• WRITTEN INSTRUCTION
Update the part of the data that opens at its start and closes with the line containing "Action: tap(440, 469)", replacing "silver coin" with "gold coin" and changing nothing else. Leave the pictures out of your answer.

(Entries on finding words and elements)
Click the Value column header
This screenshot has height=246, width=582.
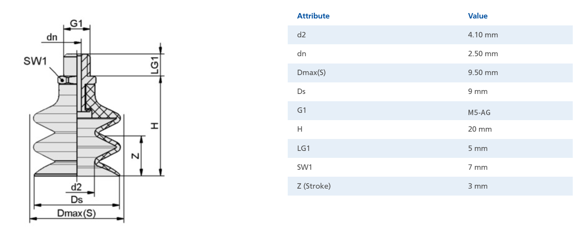(x=477, y=16)
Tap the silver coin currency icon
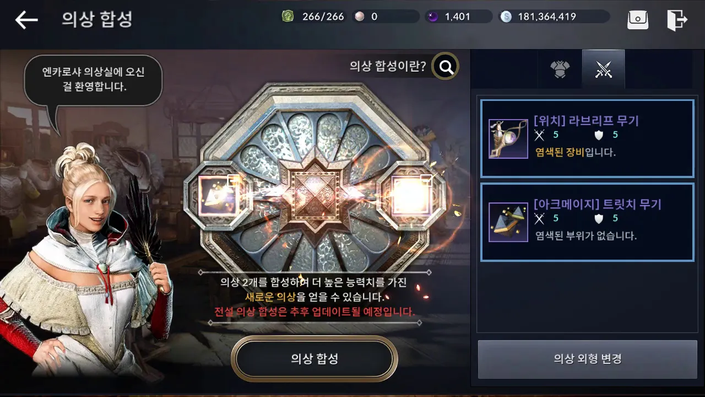The height and width of the screenshot is (397, 705). tap(506, 17)
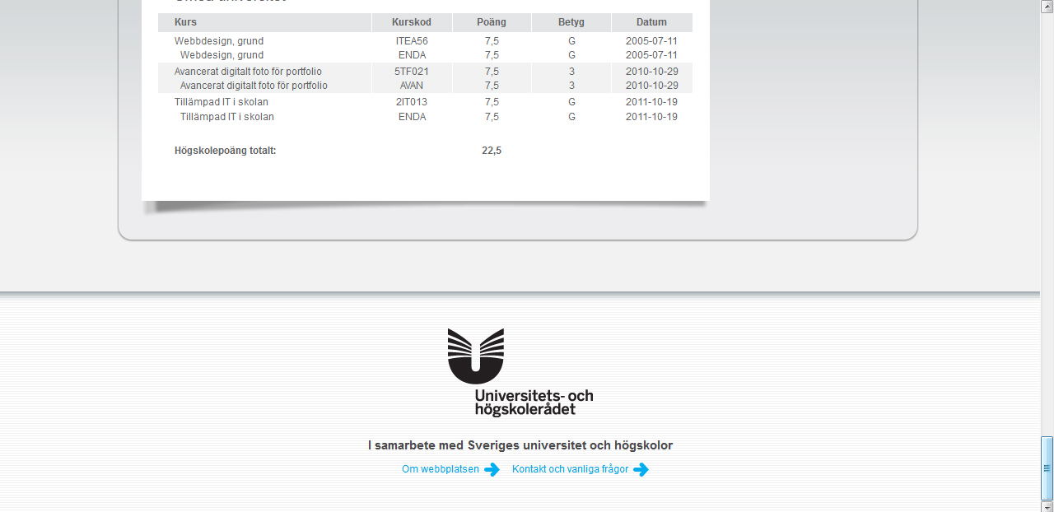This screenshot has height=512, width=1054.
Task: Open the Om webbplatsen link
Action: tap(440, 469)
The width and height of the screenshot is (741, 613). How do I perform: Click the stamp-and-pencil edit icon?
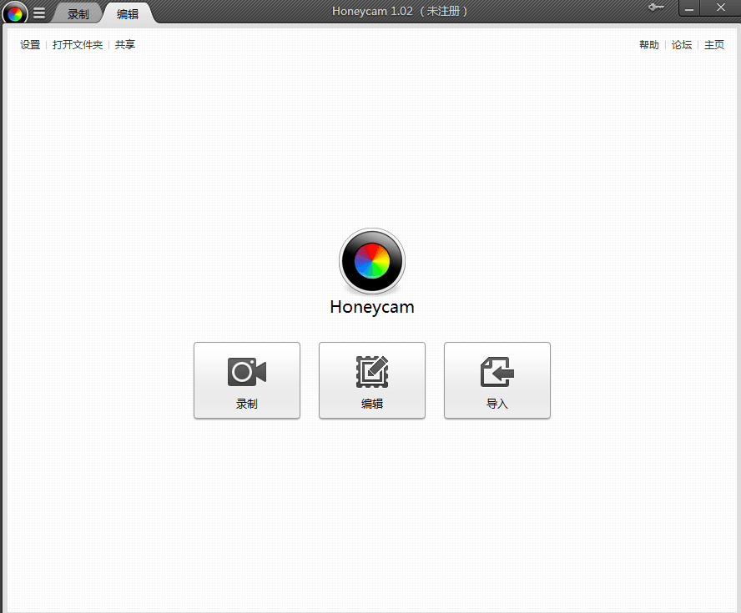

• RESULT BELOW
Click the Value column header
This screenshot has height=246, width=582.
(x=477, y=16)
Tap the gold coin currency icon
The height and width of the screenshot is (397, 705). tap(506, 17)
This screenshot has height=512, width=1054.
Task: Open the Om webbplatsen link
Action: tap(440, 469)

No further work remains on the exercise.